Brant Mitchell has finally bothered to show up.

He’s standing near the end of the line, dusty old cowboy hat cocked back on his head, left thumb hooked in the pocket of his blue jeans, right hand fiddling with the silver dogtag dangling from his neck. His brown eyes are bleary—maybe tired, more likely high—and his lips are mumble-singing “Testify to Love” along with the hyperactive pop-praise band on Sister Sharon’s radio.

“Gimme the works,” says the woman in front of me, wiggling her tar-stained fingers over all the little Tupperware containers between us. “But no onions. Or tomatoes. Or mayonnaise.”

That’s not really the works then, but okay, whatever, lady. I tear off another square of foil and start building her burger. I can feel Brant in the air, a tingle that starts on my skin then worms its way underneath, burrowing through my muscles and into my bones until every part of me feels heavy and fuzzy like an ankle that’s been sat on ’til it’s fallen asleep.

Brant Mitchell is beautiful.

I am not supposed to know that, but I do.

I know it even when he’s not surrounded by a dozen members of Hickory Ditch’s most tragically dressed and morbidly obese, but I know it even more when he is. Not because he makes them look bad, but because he makes them look better.

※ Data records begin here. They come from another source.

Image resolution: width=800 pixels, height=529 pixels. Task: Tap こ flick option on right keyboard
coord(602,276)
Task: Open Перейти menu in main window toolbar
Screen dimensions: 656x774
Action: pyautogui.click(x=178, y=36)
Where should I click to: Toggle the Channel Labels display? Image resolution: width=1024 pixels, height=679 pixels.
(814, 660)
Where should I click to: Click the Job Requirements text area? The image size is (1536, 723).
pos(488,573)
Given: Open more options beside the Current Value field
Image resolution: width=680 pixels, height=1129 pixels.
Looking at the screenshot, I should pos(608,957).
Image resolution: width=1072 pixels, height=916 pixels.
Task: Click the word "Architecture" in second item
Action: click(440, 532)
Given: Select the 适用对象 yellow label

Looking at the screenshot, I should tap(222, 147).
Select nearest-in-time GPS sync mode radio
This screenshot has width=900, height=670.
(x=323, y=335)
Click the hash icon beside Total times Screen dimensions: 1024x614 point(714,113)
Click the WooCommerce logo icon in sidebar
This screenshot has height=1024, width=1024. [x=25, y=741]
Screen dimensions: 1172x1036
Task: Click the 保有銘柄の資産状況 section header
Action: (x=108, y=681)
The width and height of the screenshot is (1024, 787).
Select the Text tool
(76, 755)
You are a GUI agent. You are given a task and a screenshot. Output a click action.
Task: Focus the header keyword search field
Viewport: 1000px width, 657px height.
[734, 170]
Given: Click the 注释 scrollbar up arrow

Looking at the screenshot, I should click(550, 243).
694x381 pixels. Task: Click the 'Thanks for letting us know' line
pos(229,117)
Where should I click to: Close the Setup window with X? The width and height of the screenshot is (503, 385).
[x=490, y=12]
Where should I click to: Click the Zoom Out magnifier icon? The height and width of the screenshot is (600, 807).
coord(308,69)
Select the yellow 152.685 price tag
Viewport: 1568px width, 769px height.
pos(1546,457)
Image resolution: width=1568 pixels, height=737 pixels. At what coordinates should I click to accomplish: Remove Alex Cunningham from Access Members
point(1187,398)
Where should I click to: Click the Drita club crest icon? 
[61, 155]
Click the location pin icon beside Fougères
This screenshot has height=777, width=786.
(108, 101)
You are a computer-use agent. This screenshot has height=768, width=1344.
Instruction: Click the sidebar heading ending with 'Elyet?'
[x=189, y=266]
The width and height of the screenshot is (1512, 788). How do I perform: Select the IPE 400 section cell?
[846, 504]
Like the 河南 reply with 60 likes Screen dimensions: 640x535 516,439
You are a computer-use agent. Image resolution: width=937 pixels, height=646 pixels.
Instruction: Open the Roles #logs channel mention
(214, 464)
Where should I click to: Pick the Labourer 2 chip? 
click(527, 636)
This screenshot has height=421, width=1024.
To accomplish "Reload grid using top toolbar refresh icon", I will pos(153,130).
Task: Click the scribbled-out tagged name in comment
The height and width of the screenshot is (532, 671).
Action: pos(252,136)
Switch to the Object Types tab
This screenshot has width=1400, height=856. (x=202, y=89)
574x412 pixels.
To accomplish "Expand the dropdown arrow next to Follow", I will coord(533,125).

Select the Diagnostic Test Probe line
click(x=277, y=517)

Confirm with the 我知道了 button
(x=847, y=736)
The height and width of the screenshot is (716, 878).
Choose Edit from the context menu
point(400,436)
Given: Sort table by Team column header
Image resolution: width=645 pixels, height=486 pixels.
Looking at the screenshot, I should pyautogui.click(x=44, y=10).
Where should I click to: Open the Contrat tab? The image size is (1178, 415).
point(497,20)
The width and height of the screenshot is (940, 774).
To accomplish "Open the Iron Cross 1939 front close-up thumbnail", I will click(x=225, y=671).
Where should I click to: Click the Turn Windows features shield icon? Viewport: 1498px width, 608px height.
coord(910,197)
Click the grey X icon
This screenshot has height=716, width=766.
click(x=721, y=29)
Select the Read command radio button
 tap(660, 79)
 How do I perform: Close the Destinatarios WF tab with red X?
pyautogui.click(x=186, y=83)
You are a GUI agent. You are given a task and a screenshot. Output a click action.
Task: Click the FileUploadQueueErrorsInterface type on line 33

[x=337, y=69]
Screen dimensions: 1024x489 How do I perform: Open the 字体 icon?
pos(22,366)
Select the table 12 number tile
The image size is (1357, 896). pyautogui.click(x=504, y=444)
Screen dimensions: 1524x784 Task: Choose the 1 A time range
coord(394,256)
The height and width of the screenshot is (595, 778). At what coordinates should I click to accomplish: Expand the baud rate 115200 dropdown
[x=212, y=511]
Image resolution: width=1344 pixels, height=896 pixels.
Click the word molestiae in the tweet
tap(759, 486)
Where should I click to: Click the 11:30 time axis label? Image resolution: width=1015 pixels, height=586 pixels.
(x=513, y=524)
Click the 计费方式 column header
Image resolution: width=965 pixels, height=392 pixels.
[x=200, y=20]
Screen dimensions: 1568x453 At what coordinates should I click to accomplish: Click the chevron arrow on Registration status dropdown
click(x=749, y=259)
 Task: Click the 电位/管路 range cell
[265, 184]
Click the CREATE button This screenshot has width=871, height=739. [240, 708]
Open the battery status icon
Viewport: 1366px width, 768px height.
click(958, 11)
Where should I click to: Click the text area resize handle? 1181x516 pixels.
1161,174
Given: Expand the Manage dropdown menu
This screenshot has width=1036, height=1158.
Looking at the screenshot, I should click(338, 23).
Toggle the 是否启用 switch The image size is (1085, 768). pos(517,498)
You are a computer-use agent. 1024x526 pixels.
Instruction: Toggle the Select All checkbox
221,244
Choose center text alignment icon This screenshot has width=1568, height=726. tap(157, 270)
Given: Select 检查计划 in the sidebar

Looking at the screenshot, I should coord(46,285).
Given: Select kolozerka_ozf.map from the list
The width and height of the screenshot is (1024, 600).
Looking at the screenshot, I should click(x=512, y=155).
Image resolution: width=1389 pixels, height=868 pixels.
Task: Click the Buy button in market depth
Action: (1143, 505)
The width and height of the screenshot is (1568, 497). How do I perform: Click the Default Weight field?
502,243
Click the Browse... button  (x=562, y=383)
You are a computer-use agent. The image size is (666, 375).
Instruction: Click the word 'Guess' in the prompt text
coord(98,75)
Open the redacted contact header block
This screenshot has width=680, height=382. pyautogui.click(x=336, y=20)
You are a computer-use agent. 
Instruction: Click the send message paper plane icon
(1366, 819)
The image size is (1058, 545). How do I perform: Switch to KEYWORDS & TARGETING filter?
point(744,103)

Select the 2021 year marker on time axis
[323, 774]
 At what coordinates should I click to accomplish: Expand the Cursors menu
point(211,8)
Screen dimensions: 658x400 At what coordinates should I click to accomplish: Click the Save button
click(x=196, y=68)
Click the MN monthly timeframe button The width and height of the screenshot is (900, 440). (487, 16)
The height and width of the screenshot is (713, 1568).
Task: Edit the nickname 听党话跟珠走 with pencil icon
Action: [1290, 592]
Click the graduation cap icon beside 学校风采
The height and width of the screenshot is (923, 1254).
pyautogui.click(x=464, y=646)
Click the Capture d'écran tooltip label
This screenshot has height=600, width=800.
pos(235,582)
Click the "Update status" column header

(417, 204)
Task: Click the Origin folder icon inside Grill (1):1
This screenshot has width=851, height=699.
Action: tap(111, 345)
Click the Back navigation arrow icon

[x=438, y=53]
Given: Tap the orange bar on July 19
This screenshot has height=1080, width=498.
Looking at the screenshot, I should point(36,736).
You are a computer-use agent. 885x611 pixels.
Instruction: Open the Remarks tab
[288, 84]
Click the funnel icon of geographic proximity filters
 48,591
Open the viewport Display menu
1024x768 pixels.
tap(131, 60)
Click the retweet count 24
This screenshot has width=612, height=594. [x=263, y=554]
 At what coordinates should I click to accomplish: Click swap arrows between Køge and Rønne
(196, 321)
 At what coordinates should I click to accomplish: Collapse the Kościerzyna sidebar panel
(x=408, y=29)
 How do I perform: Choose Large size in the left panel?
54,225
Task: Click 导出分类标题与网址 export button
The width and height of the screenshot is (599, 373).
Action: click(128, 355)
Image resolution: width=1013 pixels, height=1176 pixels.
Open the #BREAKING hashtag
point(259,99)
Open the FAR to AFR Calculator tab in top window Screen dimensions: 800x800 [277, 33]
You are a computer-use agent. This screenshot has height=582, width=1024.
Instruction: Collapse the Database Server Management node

Everyone knows Brant—they’ve seen him leading worship or helping his dad mend their fence or climbing a tree to save their daughter’s dumb cat—and whenever they see him, their frowns flip over and their shoulders un-slump and their eyes get a little less empty. Like they know he’s the only good thing this town has going for it, so they’d better shape up if they want to keep him around. In the ninety seconds since he appeared, I swear that three people quit smoking, two people re-dedicated their lives to the Lord, and at least one woman realized it’s time to leave her good-for-nothin’ husband and get some self-respect.

I’m no different. I stand taller, spread my shoulders, flex my jaw so it looks a little more square. Run a hand through my damp hair even though Mama told Daddy to put me in a hairnet if he caught me doing that so much as once. “Nobody wants ginger on their burger,” she said, and then she laughed and laughed and laughed, which made me kind of pissed since she helps herself to a professional color job every six weeks while I have to navigate the social minefield of this town not just redheaded and ghostly, but wearing oversized two-dollar yard-sale jeans. I hitch them up one-handed now.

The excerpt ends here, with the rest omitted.